Genomic analysis of hospital acquired infections

Hospital-acquired infections (HAIs) such as MRSA and C. difficile pose a ubiquitous, insidious, and potentially fatal threat to patients across the country. The Centers for Disease Control estimate HAIs account for roughly 1.7 million serious infections every year in the United States and cause or contribute to 99,000 deaths annually with a greater burden in immunocompromised hosts. As part of a multidiciplinary team at Mount Sinai we are using whole-genome sequencing a means to understand the molecular basis of evolution and transmission of infectious diseases, host-pathogen interactions, and to identify novel pathogens. We anticipate that a better understanding of the role of genetic diversity in bacterial infections will result in improved patient care and outcomes.



Profiling of craniofacial development

Craniofacial sutures are the fibrous joints between bones, allowing growth of the skull from prenatal to postnatal development until adult size is achieved. Proper suture development is crucial because abnormal suture fusion can require major surgical intervention to restore head and facial appearance and to prevent secondary damage to the brain, eyes, hearing, breathing, and mastication. Craniosynostosis, the premature fusion of skull sutures, is a common birth defect, occurring in 1/2500 live births. A more comprehensive understanding of suture biology and pathology can be aided by knowledge of gene expression profiles of sutures. Therefore, as part of the FaceBase project we are preparing gene expression atlases of specific populations of cells from the different subregions of each suture. These atlases will enable rapid discovery of genes not yet known to be expressed in sutures, reveal the commonalities and differences between sutures that may suggest new hypotheses of suture formation and differentiation, with wider significance for evolutionary studies of the vertebrate skull, and provide insight into the pathology of suture fusion.
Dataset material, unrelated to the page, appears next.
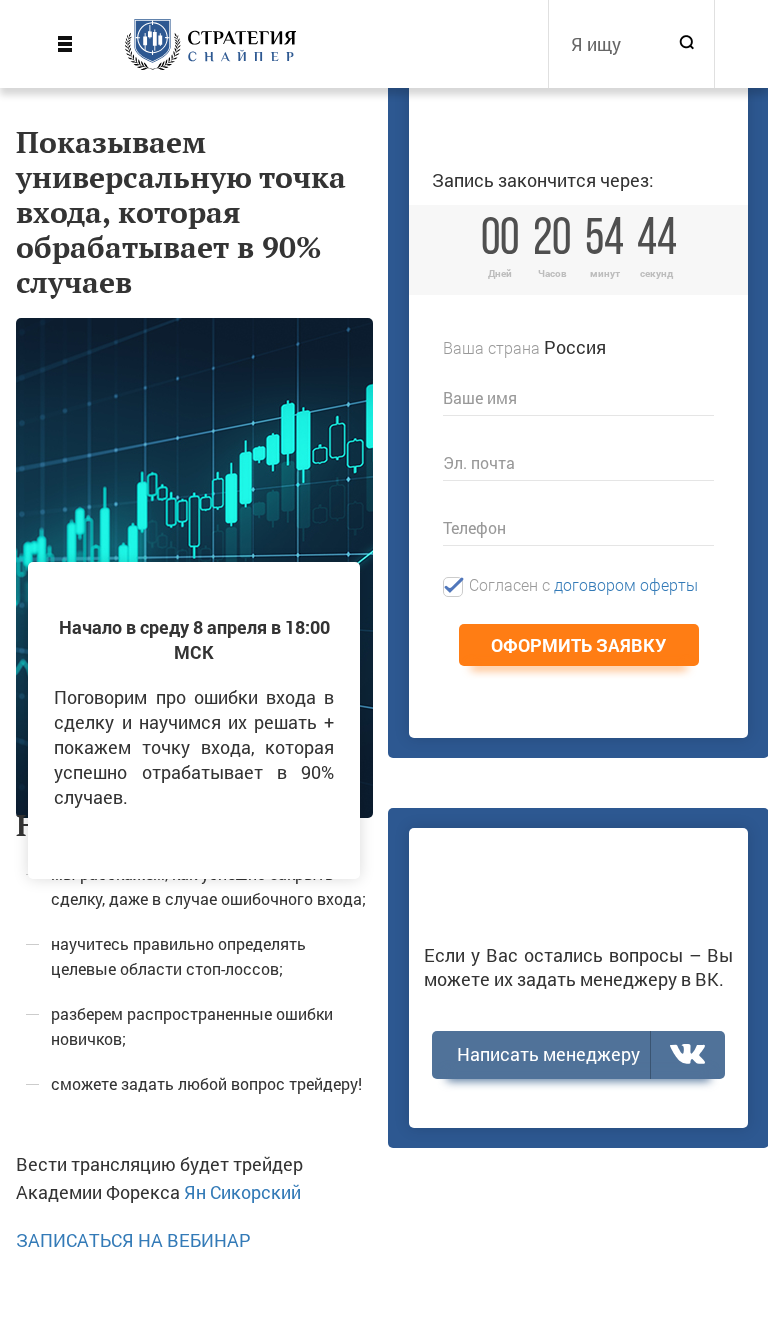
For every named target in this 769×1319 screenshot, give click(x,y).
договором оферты (626, 584)
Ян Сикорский (242, 1192)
Mapping cannabinoid biosynthesis networks

Cannabis sativa has been used for millennia as a source of fibre, oil- and protein-rich seeds and for its medicinal and psychoactive properties. There are few other plants that elicit so much controversy: it is currently the most widely consumed illegal drug worldwide yet it is legally used for its medicinal properties in many countries, including the USA. The unique effects of marijuana are due to the presence of cannabinoids, which include delta-9-tetrahydrocannabinol (THC) and more than 70 related chemicals. THC is responsible for the mood-altering effects of cannabis and exhibits diverse pharmacological activities including relief from pain and nausea, and appetite stimulation. Despite its widespread, government-approved use by patients, there is a lack of research on the cannabis plant and its medicinal effects. We previously produced the first genome and transcriptome assembly of Cannabis sativa and we are using these data to determine how cannabinoids are made. The underlying goal of this work is to better understand how cannabis produces medicinal compounds so that its potential to treat disease and alleviate suffering can be exploited.